Running via a Python Environment

You can avoid the container route and run this using a Python environment. This method is recommended if you would like to make any advanced changes to the pipeline. The steps to do so can be found on this GitHub repository.

Customization

To customize this pipeline to fit your needs, aside from editing the code base itself, you can use the provided optional flags when you call the script. To see what customizations are available, use the --help flag:

sh /orcd/software/community/001/pkg/orcd-rag/container/run_rag_with_container.sh --help

This will allow you to adjust model temperature, change the path to use a different set of documents, use a different LLM (doing this successfully will likely take some editing of the code base), or pass a set of queries to run in a batch setting.

Using Your Own Documents

Be default, the pipeline is set up to run RAG on the ORCD documentation. However, this is designed to be easily adaptable to any set of documents you choose.

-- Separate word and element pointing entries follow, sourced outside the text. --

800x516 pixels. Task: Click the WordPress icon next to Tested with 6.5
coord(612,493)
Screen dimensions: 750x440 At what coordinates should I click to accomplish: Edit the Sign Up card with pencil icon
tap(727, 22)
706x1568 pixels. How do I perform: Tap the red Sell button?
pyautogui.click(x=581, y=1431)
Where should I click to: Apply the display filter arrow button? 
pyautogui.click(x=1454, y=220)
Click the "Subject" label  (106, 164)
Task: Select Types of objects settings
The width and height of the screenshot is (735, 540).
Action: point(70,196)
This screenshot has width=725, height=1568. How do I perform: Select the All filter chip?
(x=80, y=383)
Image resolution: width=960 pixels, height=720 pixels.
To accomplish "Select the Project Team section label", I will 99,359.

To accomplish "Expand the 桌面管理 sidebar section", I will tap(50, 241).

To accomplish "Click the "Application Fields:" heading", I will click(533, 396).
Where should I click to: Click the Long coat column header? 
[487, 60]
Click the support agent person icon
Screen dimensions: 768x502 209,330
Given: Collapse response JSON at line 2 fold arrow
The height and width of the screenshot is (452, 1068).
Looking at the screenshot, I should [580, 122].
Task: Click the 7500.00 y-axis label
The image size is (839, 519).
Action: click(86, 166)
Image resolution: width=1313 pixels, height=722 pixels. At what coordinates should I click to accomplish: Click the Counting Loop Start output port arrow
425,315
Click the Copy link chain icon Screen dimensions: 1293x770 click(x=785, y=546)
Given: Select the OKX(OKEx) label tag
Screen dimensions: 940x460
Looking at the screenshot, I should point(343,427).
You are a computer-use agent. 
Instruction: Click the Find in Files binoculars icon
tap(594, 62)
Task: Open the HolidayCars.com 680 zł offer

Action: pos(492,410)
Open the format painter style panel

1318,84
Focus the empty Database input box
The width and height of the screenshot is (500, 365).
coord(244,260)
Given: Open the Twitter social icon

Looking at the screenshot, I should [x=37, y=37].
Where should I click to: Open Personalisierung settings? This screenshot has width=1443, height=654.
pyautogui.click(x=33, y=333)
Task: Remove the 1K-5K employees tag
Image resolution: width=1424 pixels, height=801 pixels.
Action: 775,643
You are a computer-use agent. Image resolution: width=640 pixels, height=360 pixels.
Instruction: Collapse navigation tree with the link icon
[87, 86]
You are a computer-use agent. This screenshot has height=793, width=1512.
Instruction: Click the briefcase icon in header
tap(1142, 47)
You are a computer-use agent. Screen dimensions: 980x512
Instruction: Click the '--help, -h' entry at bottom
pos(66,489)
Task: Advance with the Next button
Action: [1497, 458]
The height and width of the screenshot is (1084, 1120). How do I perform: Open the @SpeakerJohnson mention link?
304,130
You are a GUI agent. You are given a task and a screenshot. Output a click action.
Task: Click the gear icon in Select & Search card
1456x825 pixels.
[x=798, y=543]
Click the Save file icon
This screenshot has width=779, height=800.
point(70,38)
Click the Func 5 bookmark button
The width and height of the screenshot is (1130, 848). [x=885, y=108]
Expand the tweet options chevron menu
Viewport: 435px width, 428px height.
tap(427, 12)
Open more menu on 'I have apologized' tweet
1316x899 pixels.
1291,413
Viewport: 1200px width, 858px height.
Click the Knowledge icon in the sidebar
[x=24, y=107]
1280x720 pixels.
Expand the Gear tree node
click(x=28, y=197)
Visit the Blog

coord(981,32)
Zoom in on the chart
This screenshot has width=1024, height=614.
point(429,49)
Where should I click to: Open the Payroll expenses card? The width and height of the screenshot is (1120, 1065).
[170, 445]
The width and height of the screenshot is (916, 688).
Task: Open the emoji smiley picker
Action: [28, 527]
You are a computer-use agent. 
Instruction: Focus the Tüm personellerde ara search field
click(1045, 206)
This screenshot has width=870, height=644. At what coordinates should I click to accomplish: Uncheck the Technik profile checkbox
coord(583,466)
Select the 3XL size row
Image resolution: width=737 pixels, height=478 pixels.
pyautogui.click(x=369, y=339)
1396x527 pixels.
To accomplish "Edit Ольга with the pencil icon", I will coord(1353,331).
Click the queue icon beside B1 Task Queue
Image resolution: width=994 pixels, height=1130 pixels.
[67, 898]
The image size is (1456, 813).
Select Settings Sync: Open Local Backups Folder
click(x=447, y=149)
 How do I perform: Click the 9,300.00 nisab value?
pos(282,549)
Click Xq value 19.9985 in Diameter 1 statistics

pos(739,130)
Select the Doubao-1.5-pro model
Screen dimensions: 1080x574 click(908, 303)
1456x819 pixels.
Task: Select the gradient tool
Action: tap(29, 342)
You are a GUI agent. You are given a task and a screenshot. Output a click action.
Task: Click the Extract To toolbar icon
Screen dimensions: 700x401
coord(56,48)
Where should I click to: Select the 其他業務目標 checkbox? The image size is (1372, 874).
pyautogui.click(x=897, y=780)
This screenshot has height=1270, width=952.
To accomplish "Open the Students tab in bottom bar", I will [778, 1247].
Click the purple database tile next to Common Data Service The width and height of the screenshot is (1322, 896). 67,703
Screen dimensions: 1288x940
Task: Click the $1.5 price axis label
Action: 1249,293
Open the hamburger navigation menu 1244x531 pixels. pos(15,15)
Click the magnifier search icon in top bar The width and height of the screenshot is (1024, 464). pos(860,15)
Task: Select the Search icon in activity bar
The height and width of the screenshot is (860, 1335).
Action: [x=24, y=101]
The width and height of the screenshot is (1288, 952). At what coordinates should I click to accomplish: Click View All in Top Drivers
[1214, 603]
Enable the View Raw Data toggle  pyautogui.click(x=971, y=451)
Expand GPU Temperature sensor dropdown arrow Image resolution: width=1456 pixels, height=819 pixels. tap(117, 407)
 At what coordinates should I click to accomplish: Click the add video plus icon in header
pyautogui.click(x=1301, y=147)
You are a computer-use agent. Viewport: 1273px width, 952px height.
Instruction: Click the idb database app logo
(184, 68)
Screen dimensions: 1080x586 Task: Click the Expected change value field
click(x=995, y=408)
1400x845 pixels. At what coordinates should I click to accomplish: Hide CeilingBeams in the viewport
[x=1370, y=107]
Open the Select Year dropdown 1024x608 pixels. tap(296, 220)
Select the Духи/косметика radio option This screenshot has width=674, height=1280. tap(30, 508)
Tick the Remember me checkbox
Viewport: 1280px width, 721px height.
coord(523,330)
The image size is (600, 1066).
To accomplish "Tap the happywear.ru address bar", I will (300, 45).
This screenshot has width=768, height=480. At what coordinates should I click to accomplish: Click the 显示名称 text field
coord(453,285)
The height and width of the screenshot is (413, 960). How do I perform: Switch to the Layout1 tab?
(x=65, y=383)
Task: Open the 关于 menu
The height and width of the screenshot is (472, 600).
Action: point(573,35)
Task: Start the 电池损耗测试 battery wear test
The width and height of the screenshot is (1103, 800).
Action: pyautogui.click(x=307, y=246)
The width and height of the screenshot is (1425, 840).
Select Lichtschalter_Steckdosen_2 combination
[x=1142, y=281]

If you have created a vector store of documents, you can specify the path to those documents when you run the pipeline using the --vector_store_path flag:

sh /orcd/software/community/001/pkg/orcd-rag/container/run_rag_with_container.sh --vector_store_path /path/to/vector/store

Creating a Vector Store

The RAG pipeline requires that documents be stored in a vector database ("vector store"), so that relevant information can be queried efficiently. We have included code for creating a vector store based on .md or .pdf files. First, you will need to consolidate your documents into a single directory and upload them to Engaging. Then, run this command, specifying the path to your directory of documents:

sh /orcd/software/community/001/pkg/orcd-rag/container/create_vector_store_with_container.sh --docs_path /path/to/documents

This will create a vector database located at ~/.cache/orcd_rag/vector_stores/<docs name>_vector_store.

Note

Large files (especially PDFs) may need to be split into smaller files to avoid exceeding memory limits on the GPU.